■ Problem to work on ■
Look through the records below for the line with "You are a computer-use agent. Viewport: 640px". Return that line and each one after it up to and including the line with "pro max cases", exactly.
════════════════
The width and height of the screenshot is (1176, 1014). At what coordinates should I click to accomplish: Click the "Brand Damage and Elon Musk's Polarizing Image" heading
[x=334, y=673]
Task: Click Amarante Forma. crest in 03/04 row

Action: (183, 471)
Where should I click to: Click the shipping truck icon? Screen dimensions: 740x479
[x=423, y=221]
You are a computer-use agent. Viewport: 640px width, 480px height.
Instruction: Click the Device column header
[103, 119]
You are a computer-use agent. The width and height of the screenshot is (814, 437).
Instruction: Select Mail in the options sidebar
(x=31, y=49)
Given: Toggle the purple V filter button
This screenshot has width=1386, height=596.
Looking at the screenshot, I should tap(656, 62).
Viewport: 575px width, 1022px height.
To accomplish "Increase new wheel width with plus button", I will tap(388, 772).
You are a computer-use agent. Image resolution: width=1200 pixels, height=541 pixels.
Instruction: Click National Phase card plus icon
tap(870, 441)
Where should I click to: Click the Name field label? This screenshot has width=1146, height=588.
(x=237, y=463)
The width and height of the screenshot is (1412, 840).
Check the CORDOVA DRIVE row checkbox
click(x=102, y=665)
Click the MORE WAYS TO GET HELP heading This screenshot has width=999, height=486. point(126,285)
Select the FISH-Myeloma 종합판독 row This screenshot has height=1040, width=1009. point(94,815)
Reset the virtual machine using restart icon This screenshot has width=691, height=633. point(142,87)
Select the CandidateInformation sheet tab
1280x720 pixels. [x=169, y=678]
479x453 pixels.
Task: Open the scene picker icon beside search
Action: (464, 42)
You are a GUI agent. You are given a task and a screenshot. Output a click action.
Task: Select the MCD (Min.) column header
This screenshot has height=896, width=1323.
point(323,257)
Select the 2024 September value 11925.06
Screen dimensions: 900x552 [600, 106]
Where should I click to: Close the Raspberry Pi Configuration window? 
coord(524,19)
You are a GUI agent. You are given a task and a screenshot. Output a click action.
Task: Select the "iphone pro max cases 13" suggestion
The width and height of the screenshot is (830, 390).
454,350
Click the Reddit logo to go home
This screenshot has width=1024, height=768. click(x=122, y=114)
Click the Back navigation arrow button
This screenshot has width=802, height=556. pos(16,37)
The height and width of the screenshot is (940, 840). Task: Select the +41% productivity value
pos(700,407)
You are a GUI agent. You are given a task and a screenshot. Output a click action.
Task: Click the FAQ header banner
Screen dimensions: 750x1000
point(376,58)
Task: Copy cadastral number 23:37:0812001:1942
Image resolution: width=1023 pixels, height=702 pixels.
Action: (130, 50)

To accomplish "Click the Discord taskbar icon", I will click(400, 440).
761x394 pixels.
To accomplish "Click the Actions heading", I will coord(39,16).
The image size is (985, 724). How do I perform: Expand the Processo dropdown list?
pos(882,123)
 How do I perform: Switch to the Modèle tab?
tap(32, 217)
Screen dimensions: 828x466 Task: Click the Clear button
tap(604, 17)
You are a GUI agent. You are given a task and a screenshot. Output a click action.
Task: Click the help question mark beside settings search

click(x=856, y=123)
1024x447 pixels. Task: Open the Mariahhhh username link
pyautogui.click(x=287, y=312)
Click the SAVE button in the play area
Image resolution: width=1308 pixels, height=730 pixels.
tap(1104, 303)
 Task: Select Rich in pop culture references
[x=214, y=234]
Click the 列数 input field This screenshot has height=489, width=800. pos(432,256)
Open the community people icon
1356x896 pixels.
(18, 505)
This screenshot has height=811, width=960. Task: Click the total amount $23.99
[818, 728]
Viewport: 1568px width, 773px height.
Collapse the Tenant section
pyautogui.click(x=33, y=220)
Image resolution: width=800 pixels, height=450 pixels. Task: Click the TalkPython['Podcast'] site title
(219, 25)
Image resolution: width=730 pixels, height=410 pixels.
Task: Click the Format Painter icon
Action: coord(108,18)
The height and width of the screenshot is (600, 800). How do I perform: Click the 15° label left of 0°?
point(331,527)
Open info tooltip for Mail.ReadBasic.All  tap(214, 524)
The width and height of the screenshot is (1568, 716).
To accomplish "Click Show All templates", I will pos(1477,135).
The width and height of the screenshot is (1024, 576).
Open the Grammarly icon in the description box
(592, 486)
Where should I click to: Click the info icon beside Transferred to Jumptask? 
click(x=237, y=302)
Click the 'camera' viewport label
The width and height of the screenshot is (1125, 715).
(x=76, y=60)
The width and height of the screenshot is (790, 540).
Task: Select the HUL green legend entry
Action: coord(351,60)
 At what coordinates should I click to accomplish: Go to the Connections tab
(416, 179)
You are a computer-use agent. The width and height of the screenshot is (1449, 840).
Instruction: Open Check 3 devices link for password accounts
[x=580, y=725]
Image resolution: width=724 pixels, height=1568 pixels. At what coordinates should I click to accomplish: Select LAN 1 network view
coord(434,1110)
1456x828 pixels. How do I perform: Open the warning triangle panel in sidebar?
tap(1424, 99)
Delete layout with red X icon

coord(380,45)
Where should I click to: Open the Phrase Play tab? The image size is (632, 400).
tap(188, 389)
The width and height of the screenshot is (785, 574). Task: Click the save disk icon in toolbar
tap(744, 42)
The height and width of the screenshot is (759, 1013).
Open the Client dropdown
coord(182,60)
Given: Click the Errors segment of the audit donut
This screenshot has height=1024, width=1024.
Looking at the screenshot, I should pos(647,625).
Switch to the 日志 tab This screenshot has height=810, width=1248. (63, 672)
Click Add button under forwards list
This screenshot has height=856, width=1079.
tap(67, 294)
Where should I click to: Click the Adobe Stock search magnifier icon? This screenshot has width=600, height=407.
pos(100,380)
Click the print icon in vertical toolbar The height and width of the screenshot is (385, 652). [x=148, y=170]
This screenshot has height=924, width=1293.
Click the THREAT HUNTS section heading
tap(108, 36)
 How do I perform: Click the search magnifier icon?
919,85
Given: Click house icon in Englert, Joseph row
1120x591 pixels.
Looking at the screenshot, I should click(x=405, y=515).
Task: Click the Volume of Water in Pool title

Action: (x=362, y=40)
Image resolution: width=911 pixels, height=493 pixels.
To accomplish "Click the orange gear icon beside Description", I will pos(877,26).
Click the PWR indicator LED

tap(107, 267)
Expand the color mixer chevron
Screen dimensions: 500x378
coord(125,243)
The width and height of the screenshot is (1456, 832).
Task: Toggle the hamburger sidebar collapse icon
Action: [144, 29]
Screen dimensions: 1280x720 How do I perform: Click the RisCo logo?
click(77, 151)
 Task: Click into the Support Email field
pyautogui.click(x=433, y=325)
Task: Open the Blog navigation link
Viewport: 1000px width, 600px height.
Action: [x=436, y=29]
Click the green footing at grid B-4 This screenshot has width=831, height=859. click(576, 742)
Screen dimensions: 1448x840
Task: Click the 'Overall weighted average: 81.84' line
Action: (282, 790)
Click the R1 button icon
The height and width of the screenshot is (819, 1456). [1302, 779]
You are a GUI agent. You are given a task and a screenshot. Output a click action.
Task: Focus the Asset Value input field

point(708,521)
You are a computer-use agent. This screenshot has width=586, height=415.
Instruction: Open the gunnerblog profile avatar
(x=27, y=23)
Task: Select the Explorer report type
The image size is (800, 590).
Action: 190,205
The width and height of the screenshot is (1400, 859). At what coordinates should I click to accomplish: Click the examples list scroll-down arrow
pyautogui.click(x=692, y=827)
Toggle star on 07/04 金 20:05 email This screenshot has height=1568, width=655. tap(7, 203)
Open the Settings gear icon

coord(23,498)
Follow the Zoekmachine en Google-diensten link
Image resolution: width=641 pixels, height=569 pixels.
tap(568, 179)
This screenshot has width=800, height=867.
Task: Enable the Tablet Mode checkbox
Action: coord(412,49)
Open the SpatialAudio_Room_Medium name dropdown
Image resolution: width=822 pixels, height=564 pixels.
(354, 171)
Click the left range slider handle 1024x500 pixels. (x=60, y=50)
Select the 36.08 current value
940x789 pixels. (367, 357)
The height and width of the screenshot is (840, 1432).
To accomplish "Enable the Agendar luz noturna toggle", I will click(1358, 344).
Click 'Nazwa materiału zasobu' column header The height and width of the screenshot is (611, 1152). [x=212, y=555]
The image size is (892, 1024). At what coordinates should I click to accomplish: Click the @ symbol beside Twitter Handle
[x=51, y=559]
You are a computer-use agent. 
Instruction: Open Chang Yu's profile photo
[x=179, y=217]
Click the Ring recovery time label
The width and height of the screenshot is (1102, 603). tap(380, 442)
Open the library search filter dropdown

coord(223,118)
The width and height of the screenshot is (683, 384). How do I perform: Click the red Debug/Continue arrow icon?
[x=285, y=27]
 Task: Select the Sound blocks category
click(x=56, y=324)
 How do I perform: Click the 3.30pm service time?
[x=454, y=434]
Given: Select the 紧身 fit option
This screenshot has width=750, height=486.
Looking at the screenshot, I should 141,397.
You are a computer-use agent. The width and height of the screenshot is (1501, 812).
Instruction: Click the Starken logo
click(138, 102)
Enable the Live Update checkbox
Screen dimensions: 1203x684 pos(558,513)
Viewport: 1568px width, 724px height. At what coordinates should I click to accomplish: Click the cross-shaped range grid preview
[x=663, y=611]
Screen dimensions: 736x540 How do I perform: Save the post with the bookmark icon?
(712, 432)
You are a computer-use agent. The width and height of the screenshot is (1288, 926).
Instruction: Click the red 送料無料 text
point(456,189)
════════════════
■ Response to the task ■
You are a computer-use agent. Viewport: 640px width, 480px height.
Instruction: Click the Device column header
[103, 119]
You are a computer-use agent. The width and height of the screenshot is (814, 437).
Instruction: Select Mail in the options sidebar
(x=31, y=49)
Given: Toggle the purple V filter button
This screenshot has width=1386, height=596.
Looking at the screenshot, I should tap(656, 62).
Viewport: 575px width, 1022px height.
To accomplish "Increase new wheel width with plus button", I will tap(388, 772).
You are a computer-use agent. Image resolution: width=1200 pixels, height=541 pixels.
Instruction: Click National Phase card plus icon
tap(870, 441)
Where should I click to: Click the Name field label? This screenshot has width=1146, height=588.
(x=237, y=463)
The width and height of the screenshot is (1412, 840).
Check the CORDOVA DRIVE row checkbox
click(x=102, y=665)
Click the MORE WAYS TO GET HELP heading This screenshot has width=999, height=486. point(126,285)
Select the FISH-Myeloma 종합판독 row This screenshot has height=1040, width=1009. point(94,815)
Reset the virtual machine using restart icon This screenshot has width=691, height=633. point(142,87)
Select the CandidateInformation sheet tab
1280x720 pixels. [x=169, y=678]
479x453 pixels.
Task: Open the scene picker icon beside search
Action: (464, 42)
You are a GUI agent. You are given a task and a screenshot. Output a click action.
Task: Select the MCD (Min.) column header
This screenshot has height=896, width=1323.
point(323,257)
Select the 2024 September value 11925.06
Screen dimensions: 900x552 [600, 106]
Where should I click to: Close the Raspberry Pi Configuration window? 
coord(524,19)
You are a GUI agent. You are given a task and a screenshot. Output a click action.
Task: Select the "iphone pro max cases 13" suggestion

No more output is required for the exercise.